29 Kasım 2012 Perşembe

kapı(bab)


Geçilmez denilen Bizans'ı geçti, ama bir tahta kapıda tıkandı kaldı.

Sultan Fatih.. Istanbul’u fethinin ardından Vefa semtinde bulunan Ebul Vefa Hazretlerini ziyaret etmek, duasını almak ister.. Dergahın kapısını çalar, görevli genç kapıyı açar, bir bakar kapıda Sultan Fatih, büyük bir sevinçle koşar efendisine haber verir; “efendim” der, “Fatih Sultan Mehmet Han sizi ziyarete gelmişler kapıdalar”. Ebul Vefa Hazretleri şöyle cevap verir, “Söyleyin dönsünler, görüşemeyiz.” Görevli çocuk çok şaşırıyor ve efendisini ilk kez sorguluyor ; “ efendim cihan padişahı,
Istanbulu bizler için alan kıymetli sultanımızı nasıl geri çevireceğiz,
kırılırlar, üzülürler” diyor. Ebul Vefa Hazretleri; “ kırılmaz onlar, derhal
gidin ve buradan ayrılmasını söyleyin.” Görevli
çocuğun eli mahkum, gidiyor ve iletiyor. Rahmetli Fatih’in gözleri
yaşarıyor ve yanındaki görevliye şöyle söylüyor; “ Görüyormusun, Bizansın
surları aşılmaz dediler aştık, AMA BİR  DERVİŞİN TAHTA KAPISINDA KALDIK. Bak
geçemiyoruz, ordu mu getireceğiz? Almıyorlar işte.” Velhasıl, Fatih içeri giremedi
ve gözleri yaşlı bir şekilde geri döndü sarayına. Onlar gidince, görevli de
Ebul Vefa Hazretlerinin yanına geldi ve gördü ki Efendi de ağlıyor. Görevli
çocuk dayanamadı; “ efendim dedi müsade buyurun artık soracağım, ağlayarak
gitti sultan, hiç olmazsa iki dakika oturup bir şerbet ikram edemezmiydik? ”
Ebul Vefa Hazretleri şöyle cevap verdi;  “Oğlum, o eğer buraya bir defa gelir ve bu zevki alırsa, tahtı tacı bırakır ve buradan ayrılmaz. 
O gaza askeridir biz dua askeriyiz, o orada lazım biz burada...
Ben ona git demedim ayrılık olmayan yere randevu verdim. Kavuşmak dediğin sonsuz olandır, o da ahirete mahsustur.” Bunun yanında;  “Bizim burada
dergahımızı görür, manevi halimizi teneffüs ederse korkarım her türlü yardımı bize
yapar ve diğer Müslüman kardeşlerimizi ihmal eder, bu yüzden böyle karar verdim”
der.


Necip Fazıl Kısakürek üstadın, altta paylaştığım mısraları size de bir şeyler ifade etmiyor mu?

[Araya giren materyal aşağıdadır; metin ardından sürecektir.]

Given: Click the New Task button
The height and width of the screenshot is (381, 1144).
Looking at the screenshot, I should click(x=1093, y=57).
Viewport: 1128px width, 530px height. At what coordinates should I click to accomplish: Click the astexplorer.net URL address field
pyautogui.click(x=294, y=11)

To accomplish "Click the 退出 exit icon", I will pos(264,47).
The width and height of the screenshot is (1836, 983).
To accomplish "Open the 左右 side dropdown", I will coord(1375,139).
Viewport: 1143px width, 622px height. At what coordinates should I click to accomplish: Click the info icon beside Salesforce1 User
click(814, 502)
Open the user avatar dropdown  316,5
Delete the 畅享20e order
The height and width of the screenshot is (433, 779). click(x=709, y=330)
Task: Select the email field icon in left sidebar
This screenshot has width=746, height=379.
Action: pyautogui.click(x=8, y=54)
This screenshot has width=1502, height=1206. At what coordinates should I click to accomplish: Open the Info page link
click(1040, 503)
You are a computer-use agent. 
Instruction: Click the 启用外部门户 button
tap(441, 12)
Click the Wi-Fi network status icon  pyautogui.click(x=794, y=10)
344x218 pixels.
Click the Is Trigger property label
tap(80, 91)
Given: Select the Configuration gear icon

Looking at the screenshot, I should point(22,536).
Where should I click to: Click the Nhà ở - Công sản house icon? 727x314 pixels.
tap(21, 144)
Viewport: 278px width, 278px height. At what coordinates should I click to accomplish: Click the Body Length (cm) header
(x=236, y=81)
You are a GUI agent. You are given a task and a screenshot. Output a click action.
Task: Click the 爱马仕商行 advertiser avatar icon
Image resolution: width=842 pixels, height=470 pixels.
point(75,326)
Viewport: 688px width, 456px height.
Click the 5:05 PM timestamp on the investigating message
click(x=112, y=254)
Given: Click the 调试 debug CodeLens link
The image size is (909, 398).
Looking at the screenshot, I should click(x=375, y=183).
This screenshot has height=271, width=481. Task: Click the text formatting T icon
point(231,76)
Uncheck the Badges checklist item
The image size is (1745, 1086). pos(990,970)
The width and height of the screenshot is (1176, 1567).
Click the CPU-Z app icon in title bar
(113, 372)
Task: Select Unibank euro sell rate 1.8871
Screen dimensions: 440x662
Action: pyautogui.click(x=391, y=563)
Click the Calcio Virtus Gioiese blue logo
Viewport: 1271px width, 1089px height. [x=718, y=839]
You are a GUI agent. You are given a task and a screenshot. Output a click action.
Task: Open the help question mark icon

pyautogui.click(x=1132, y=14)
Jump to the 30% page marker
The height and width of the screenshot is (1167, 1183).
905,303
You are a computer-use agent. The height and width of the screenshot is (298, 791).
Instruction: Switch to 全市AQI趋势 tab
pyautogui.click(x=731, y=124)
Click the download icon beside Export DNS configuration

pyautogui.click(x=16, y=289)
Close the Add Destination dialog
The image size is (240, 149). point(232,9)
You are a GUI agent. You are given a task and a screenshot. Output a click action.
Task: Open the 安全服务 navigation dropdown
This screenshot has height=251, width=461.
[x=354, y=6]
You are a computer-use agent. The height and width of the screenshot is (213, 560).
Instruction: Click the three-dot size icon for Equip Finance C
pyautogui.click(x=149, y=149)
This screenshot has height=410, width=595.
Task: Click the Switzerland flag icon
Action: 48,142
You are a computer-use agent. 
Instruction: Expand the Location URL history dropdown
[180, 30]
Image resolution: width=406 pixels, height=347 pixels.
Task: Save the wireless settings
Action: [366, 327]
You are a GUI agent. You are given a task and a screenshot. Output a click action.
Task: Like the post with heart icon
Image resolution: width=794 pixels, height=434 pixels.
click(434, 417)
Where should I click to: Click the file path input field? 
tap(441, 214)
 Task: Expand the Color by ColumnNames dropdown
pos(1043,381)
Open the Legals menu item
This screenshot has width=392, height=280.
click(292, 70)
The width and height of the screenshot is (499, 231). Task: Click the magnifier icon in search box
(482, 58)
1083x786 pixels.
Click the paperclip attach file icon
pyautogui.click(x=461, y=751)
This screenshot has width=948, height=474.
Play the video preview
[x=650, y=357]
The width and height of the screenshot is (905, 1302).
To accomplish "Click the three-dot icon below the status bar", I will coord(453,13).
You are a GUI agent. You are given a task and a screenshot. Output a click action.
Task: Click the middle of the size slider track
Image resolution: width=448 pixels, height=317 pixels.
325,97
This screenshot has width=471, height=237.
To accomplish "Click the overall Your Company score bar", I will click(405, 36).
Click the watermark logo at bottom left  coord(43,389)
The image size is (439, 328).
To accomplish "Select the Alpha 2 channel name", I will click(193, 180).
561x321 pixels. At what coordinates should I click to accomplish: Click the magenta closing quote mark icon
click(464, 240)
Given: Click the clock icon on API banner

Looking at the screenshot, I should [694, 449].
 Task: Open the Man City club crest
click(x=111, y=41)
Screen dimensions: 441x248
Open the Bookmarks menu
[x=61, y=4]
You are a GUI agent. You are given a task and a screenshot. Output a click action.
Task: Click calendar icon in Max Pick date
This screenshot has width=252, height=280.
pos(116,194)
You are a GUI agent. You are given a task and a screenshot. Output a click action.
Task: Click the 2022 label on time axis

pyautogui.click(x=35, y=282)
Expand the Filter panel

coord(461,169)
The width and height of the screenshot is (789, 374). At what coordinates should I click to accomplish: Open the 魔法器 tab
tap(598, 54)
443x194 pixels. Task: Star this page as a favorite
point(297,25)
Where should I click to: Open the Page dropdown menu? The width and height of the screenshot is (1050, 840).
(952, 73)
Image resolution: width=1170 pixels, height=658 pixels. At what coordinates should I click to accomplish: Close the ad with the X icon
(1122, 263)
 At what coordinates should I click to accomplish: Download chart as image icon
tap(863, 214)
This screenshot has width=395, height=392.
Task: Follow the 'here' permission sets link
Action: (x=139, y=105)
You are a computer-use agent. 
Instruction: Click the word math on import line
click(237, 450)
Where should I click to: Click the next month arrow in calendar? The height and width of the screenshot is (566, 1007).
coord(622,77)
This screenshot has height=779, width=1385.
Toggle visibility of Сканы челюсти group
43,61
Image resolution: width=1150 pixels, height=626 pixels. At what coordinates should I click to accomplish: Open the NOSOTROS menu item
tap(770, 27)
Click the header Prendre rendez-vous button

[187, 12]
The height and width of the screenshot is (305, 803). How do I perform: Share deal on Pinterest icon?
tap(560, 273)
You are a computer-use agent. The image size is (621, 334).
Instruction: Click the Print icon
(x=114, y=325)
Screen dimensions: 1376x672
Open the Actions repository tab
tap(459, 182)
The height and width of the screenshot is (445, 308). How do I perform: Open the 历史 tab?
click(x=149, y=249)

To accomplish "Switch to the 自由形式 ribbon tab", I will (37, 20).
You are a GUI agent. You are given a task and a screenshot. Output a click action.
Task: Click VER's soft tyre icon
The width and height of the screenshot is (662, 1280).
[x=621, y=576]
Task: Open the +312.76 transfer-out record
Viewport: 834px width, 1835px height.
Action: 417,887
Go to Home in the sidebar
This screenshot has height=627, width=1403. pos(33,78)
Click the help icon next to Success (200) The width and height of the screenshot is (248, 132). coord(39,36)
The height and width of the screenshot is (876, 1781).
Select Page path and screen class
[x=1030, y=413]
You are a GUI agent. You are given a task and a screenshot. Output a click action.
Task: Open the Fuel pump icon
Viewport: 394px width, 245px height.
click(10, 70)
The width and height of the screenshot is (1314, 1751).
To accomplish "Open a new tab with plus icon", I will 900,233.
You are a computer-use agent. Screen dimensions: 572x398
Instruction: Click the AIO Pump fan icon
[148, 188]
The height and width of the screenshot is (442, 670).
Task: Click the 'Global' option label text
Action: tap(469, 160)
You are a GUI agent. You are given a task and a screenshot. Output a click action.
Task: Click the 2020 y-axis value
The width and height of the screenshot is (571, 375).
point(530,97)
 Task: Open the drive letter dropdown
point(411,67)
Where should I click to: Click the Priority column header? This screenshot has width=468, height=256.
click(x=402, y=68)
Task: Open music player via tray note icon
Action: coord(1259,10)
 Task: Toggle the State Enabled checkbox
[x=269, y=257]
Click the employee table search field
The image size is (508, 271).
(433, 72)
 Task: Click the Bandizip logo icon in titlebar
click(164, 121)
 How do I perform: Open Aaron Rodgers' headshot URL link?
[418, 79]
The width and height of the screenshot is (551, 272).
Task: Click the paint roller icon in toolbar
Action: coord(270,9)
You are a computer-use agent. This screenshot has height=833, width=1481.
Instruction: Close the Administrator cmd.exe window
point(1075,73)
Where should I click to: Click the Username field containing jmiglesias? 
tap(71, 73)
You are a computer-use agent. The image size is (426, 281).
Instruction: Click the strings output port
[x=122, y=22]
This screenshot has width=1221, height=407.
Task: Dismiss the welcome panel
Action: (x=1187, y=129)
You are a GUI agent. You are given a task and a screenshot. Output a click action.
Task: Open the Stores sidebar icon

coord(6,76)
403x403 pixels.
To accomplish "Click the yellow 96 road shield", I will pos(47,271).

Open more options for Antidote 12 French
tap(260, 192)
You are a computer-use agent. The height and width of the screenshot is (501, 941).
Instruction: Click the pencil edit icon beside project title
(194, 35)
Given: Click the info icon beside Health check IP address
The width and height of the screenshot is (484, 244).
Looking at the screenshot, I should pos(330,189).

Bu kapıdan kol ve kanat kırılmadan geçilmez;
Eşten, dosttan, sevgiliden ayrılmadan geçilmez.
İçeride bir has oda, yeri samur döşeli;
Bu odadan gelsin diye çağrılmadan geçilmez.
Eti zehir, yağı zehir, balı zehir dünyada,
Bütün fani lezzetlere darılmadan geçilmez.
Varlık niçin, yokluk nasıl, yaşamak ne, topyekün?
Aklı yele salıverip çıldırmadan geçilmez.
Kayalık boğazlarda yön arayan bir gemi;
Usta kaptan klavuza varılmadan geçilmez.
Ne okudun, ne öğrendin, ne bildinse berhava;
Yer çökmeden, gök iki şak yarılmadan geçilmez.
Geçitlerin, kilitlerin yalnız O'nda şifresi;
İşte, işte o eteğe sarılmadan geçilmez!


N.F.K


        Bu devirde bir  Ebul Vefa Bulmak epey zor... Onun misyonunu
taşıyanlar onun kadar toleranslı değiller, merhametli değiller, güleryüzlü
değiller, affedici değiller..Biz aramakten yine de vazgeçmeyelim, zira "Aramakla bulunmaz lakin bulanlar arayanlardır" demiş eskiler.. Hz.Muhammed
dahi kendi öz kızına mahşerde yardım edemiyorken, bizler kimseye bel
bağlamadan, sorunlarda, sıkıntılarda suçu başka yerlerde arayacağımıza
kendimizi defalarca muhasebe etmeli, gözlerimizi daima içimize çevirmeliyiz...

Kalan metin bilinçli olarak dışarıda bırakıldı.